▸ **Task objective**
Report each line of the entries below that includes "Joico".

[Dataset records]

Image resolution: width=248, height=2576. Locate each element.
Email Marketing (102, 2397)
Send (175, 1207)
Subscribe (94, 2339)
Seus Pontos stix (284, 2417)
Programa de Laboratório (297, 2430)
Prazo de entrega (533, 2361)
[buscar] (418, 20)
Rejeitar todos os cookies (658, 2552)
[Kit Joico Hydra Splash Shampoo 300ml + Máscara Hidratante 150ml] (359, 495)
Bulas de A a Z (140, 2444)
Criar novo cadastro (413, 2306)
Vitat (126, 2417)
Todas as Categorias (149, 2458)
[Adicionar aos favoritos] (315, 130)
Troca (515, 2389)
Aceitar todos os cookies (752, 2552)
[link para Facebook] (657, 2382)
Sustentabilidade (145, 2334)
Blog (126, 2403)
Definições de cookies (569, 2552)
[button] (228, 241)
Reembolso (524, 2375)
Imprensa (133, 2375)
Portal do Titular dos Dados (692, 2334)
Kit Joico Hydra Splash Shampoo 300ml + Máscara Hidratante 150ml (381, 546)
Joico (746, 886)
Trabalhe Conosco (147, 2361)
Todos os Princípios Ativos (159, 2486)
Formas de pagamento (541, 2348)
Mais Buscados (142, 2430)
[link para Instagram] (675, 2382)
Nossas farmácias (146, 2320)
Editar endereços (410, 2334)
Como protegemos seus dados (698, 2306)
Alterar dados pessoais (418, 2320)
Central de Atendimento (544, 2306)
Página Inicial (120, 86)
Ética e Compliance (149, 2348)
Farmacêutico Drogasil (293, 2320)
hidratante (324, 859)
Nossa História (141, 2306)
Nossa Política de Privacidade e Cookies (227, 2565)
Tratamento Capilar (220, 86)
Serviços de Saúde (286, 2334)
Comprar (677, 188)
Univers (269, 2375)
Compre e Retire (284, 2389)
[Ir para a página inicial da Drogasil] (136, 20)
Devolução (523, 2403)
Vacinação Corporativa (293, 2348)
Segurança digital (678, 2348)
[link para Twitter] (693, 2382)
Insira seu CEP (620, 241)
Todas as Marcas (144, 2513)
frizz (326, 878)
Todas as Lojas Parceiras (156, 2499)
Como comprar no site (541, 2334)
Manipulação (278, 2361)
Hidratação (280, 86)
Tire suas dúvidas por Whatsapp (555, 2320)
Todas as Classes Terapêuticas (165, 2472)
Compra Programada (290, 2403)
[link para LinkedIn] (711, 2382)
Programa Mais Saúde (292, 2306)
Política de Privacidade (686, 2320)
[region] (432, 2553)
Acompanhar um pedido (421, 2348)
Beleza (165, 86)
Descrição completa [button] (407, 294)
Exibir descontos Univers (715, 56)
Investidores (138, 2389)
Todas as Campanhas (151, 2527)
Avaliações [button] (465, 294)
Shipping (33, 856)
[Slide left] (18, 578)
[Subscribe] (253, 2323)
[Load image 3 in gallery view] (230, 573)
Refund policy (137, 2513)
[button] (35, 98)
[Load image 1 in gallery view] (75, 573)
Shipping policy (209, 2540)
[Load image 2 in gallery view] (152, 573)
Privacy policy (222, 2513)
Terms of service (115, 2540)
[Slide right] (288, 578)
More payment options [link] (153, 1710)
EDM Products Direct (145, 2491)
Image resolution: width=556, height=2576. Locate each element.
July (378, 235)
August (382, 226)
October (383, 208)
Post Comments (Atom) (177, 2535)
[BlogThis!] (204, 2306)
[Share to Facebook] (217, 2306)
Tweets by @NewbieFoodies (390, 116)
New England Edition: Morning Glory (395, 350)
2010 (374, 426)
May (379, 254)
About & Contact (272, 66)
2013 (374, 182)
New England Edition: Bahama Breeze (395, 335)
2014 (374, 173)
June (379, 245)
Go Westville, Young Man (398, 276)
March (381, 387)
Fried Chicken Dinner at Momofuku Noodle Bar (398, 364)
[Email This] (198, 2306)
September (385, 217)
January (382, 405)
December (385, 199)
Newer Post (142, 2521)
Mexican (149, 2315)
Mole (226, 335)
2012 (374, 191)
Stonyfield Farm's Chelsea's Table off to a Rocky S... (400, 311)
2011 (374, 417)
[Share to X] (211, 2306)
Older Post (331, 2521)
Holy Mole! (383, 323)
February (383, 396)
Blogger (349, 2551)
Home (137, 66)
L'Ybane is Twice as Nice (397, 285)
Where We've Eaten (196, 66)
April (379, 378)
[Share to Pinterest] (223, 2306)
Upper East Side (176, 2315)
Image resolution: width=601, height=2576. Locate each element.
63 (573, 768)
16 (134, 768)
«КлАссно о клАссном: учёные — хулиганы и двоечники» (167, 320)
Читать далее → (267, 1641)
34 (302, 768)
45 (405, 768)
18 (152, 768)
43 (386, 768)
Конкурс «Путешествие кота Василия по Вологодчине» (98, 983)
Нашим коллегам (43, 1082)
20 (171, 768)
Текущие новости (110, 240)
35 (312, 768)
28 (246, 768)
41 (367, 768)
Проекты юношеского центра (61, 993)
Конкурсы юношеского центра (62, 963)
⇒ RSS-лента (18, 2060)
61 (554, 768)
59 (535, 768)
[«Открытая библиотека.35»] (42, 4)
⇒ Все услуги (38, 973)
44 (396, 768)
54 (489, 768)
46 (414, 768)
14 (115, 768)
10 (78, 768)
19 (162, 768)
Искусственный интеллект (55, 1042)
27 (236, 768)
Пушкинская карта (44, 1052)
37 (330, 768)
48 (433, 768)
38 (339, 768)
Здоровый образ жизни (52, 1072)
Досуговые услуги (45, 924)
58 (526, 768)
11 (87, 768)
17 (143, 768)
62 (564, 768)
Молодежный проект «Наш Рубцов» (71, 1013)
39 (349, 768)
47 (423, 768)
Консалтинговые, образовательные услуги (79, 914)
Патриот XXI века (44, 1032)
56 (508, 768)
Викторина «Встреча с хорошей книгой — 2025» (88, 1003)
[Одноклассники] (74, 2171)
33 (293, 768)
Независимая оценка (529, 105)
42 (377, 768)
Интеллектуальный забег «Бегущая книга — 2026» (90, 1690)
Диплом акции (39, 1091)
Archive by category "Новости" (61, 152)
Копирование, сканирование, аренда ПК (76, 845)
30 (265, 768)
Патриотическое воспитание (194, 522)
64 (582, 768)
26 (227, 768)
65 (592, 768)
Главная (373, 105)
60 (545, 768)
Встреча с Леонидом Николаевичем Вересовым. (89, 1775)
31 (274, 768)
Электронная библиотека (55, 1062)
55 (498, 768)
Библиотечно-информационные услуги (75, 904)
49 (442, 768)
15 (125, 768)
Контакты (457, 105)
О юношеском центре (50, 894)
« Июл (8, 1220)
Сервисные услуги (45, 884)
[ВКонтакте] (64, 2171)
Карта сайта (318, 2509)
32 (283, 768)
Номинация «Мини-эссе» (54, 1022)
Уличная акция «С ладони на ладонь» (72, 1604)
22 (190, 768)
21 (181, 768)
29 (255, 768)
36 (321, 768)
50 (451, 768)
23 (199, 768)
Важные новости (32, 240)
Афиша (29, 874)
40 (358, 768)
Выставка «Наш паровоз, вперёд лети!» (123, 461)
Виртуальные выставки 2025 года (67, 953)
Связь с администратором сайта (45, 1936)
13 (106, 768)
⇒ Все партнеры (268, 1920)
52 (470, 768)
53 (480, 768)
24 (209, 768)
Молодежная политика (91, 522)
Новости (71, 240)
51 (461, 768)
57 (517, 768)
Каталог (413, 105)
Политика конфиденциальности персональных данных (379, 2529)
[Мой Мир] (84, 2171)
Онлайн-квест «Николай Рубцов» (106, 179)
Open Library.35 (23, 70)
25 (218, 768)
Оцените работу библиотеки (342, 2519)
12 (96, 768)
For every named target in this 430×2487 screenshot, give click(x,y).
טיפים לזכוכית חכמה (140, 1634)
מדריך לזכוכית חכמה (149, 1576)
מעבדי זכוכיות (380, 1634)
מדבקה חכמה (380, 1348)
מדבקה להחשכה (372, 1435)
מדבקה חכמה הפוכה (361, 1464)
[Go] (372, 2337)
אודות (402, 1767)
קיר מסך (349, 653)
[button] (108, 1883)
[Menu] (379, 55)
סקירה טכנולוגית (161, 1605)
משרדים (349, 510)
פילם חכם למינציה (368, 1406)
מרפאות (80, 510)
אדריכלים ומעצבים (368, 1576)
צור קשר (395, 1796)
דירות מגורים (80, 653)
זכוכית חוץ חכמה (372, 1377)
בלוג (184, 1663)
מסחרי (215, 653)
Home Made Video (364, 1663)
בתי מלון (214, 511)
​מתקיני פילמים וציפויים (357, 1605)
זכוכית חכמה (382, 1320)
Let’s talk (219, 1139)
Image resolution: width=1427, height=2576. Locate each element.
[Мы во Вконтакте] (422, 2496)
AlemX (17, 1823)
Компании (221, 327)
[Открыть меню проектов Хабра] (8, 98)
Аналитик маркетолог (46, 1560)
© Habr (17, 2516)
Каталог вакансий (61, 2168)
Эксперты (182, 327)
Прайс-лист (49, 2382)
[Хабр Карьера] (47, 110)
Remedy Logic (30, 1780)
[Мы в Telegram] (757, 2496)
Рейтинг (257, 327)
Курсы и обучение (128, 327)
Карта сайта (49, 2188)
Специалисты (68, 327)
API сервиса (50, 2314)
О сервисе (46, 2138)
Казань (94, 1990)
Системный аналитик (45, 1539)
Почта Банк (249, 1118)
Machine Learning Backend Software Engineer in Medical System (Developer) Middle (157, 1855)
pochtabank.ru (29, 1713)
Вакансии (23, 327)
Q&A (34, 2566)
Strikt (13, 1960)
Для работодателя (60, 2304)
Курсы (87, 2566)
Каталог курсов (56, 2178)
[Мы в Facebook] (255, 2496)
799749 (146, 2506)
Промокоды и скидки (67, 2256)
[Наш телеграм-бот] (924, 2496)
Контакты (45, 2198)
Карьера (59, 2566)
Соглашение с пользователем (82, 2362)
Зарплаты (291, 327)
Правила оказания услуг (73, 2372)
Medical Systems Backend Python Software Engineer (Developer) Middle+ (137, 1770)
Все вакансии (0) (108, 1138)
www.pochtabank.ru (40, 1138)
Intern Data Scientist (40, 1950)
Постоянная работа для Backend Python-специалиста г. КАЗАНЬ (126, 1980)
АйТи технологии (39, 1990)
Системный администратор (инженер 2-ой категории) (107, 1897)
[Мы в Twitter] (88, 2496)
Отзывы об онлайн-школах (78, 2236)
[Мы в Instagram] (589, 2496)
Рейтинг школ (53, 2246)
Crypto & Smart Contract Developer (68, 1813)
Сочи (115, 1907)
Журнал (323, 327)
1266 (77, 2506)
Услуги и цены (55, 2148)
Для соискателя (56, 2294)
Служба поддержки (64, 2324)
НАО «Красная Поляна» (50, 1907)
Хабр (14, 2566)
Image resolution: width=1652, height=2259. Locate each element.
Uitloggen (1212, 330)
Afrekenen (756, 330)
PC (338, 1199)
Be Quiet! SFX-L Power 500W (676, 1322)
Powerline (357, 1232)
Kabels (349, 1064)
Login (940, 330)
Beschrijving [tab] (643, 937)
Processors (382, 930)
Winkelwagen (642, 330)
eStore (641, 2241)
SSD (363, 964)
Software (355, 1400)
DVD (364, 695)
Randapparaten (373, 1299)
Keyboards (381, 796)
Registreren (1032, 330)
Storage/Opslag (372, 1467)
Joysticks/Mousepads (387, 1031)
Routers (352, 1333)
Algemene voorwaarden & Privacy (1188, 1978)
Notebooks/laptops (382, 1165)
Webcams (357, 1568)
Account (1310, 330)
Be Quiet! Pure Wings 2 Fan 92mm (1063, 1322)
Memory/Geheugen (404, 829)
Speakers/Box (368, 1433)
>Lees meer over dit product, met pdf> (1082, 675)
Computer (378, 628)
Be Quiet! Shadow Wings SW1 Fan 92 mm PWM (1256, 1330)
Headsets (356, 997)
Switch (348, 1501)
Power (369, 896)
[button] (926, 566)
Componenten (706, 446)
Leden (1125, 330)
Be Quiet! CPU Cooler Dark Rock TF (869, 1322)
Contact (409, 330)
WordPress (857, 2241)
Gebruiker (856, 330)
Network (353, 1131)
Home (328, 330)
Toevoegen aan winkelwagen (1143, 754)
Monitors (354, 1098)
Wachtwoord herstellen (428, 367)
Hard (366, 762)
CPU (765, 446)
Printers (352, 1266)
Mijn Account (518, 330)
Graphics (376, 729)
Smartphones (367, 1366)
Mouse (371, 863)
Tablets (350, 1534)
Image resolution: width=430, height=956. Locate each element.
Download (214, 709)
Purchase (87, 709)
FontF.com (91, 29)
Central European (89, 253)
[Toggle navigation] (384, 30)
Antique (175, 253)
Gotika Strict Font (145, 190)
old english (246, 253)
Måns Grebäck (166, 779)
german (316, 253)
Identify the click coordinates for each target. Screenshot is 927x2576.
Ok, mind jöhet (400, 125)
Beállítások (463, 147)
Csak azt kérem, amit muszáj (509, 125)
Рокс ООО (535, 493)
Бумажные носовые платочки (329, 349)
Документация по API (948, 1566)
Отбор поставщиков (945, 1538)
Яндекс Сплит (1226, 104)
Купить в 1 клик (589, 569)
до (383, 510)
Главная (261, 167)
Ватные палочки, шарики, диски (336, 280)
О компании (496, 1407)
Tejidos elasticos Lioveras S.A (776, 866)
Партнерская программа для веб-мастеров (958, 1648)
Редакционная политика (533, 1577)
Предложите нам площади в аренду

▸ **Result**
[Kit Joico Hydra Splash Shampoo 300ml + Máscara Hidratante 150ml] (359, 495)
Kit Joico Hydra Splash Shampoo 300ml + Máscara Hidratante 150ml (381, 546)
Joico (746, 886)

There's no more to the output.